(Data entries)
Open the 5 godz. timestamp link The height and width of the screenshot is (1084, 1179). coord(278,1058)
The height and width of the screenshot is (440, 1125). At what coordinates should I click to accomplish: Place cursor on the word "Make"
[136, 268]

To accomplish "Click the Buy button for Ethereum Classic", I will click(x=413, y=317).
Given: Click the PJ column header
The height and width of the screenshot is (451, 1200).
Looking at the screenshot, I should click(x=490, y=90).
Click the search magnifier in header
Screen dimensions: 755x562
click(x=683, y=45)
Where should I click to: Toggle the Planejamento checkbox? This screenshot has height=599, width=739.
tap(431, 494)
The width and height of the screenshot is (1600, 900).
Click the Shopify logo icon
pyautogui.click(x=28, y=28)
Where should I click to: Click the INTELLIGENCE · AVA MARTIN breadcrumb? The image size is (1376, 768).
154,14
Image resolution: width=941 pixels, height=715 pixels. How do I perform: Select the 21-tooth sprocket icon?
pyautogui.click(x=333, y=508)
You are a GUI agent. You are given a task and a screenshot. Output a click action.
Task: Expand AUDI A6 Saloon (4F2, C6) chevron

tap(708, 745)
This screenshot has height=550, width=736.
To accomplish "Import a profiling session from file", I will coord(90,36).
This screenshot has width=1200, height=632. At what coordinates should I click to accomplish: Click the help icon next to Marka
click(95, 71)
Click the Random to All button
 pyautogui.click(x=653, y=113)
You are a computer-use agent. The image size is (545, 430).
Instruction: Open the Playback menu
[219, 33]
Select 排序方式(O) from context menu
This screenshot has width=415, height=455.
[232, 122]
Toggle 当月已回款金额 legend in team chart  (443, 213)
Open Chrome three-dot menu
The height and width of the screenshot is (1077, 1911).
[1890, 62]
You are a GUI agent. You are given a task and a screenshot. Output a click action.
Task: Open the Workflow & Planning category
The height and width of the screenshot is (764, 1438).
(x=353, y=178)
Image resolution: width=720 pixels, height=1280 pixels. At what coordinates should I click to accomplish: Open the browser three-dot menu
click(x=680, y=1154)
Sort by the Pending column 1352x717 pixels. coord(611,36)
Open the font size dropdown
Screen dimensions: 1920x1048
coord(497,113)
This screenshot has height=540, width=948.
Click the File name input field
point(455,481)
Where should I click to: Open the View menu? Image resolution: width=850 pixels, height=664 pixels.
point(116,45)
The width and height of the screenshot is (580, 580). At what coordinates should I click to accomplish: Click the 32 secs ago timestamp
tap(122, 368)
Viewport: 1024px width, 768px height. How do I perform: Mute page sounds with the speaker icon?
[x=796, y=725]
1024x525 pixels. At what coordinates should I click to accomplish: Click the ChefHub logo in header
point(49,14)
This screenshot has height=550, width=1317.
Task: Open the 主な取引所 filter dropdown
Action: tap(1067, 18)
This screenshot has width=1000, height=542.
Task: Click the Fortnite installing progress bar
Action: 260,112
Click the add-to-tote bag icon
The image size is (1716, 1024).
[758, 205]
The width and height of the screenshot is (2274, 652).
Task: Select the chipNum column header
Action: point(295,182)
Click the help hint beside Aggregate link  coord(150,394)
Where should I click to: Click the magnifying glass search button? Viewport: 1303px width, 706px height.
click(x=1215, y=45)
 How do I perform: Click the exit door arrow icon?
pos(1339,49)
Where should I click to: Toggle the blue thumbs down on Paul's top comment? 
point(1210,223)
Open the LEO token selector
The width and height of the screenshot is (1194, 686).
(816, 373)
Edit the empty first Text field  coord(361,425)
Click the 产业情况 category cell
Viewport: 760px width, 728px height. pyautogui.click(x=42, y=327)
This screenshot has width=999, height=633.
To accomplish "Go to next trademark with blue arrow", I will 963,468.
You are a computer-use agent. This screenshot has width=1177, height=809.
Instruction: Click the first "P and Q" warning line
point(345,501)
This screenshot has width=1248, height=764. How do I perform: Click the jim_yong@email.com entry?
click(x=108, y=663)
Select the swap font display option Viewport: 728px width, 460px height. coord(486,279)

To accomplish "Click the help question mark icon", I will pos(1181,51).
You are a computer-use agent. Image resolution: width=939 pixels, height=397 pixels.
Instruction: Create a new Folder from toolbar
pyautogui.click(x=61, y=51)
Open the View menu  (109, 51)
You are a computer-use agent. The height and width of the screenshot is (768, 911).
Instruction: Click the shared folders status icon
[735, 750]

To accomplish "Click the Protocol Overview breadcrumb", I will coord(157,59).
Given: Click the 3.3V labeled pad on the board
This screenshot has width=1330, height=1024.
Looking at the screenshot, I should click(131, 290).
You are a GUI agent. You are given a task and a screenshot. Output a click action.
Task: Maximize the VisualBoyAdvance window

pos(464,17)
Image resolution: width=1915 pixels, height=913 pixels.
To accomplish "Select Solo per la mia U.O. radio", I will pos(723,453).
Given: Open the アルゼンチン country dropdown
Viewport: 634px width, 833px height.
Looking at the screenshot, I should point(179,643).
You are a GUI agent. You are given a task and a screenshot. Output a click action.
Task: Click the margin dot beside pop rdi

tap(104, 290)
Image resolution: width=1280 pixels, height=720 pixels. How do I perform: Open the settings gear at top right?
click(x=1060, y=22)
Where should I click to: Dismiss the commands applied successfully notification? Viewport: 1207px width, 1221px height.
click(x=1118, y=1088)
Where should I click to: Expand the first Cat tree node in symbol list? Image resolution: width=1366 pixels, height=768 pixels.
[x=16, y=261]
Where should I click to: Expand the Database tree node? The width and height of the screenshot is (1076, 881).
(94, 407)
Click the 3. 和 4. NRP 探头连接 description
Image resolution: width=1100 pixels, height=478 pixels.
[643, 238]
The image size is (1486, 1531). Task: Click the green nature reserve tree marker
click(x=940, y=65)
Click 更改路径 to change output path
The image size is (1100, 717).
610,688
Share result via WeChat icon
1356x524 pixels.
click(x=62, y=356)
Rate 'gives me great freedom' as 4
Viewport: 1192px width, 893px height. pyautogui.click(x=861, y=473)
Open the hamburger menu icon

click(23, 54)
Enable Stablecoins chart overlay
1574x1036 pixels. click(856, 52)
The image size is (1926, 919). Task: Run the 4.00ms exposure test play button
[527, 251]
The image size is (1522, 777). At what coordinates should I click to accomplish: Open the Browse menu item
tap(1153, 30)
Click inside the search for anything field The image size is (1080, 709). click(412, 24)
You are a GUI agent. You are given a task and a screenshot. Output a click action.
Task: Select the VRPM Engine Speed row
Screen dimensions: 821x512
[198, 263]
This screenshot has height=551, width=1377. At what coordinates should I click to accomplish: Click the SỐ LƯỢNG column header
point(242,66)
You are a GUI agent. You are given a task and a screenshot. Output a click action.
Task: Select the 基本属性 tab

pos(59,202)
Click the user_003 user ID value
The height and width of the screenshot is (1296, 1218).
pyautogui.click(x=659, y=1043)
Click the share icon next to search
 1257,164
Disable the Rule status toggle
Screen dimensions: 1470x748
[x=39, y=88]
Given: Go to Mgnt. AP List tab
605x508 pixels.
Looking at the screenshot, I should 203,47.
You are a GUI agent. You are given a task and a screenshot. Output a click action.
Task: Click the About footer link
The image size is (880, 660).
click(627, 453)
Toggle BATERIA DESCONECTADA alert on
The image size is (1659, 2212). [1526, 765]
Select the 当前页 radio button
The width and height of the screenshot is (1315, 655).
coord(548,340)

**About this exercise:**
Give back the lines of the data exactly as they are written, from the first line through the line containing "Given: Click the PJ column header".

**Task response:**
Open the 5 godz. timestamp link The height and width of the screenshot is (1084, 1179). coord(278,1058)
The height and width of the screenshot is (440, 1125). At what coordinates should I click to accomplish: Place cursor on the word "Make"
[136, 268]

To accomplish "Click the Buy button for Ethereum Classic", I will click(x=413, y=317).
Given: Click the PJ column header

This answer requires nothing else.